Case Study 1: The Healthcare.gov rollout
- Loren Thompson (Forbes): Healthcare.gov diagnosis: the government broke every rule of project management
- Optional, nice summary: Bo Crader (npEngage): Lessons learned from the healthcare.gov rollout
- Optional, very enterprisey: Alex Woodie (EnterpriseTech): The hyperscale lessons of healthcare.gov
Case Study 2: The Challenger disaster
- Engineering Ethics: The Space Shuttle Challenger disaster (case study instructor's guide)
- This is designed as an instructor's guide, but the summary material beginning on page 3 stands on its own as a case study report. The instructor's materials on the first couple pages are also worth reading.
- Optional, good technical detail: Wikipedia: Space Shuttle Challenger disaster
- Optional: Richard Feynman: Appendix F: Personal observations on the reliability of the Shuttle (Rogers Commission excerpt)
Intro to Docker
- John Fink, McMaster University, john dot fink at gmail dot com
- Francis Kayiwa, University of Maryland Libraries , fkayiwa at umd dot edu
Docker (jbfink code4lib journal article) is an open source Linux operating system-level virtualization framework that has seen great uptake over the past year. This workshop will take you through the basic features of Docker, including setup, importing of containers, development workflows and deploying. Knowing when Docker is useful and when it isn't will also be covered. Ideally, every attendee will have ample experience creating and running their own Docker instances by the end.
Intro to Git & possibly beyond
- Erin Fahy, Stanford University, email@example.com
- Shaun Trujillo, Mount Holyoke College, firstname.lastname@example.org
We can start with the basics of Git and discuss ways in which it can help you version control just about any file, not just code. Points we can go over:
- What is a Distributed Version Control System?
- What's the difference between Git and Github.com?
- How to initialize new Git projects locally and on a remote server/Github
- Cloning/Forking existing projects and keeping up to date
- The wonderful world of Git branches
- Interactive rebasing
- Contributing code to existing projects & what pull requests are
- How to handle merge conflicts
- Overview of workflows and branch best practices
- (time allowing) Advanced git: pre/post hooks, submodules, anything else?

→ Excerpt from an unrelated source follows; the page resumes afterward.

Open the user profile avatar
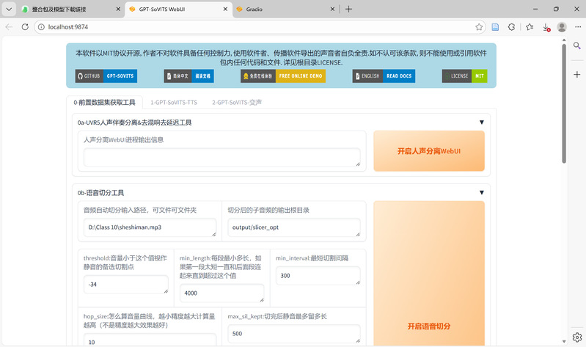tap(563, 26)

- Chris Beer, Stanford University, email@example.com
- Additional facilitators welcome.
This is a preconference session intended for first time Code4Lib speakers, habitual procrastinators, experienced speakers, those thinking about offering lightning talks, etc. If you're preparing a talk for this year's Code4Lib, this workshop is an opportunity to rehearse your presentation, get feedback from peers, get familiar with the presentation technology, etc.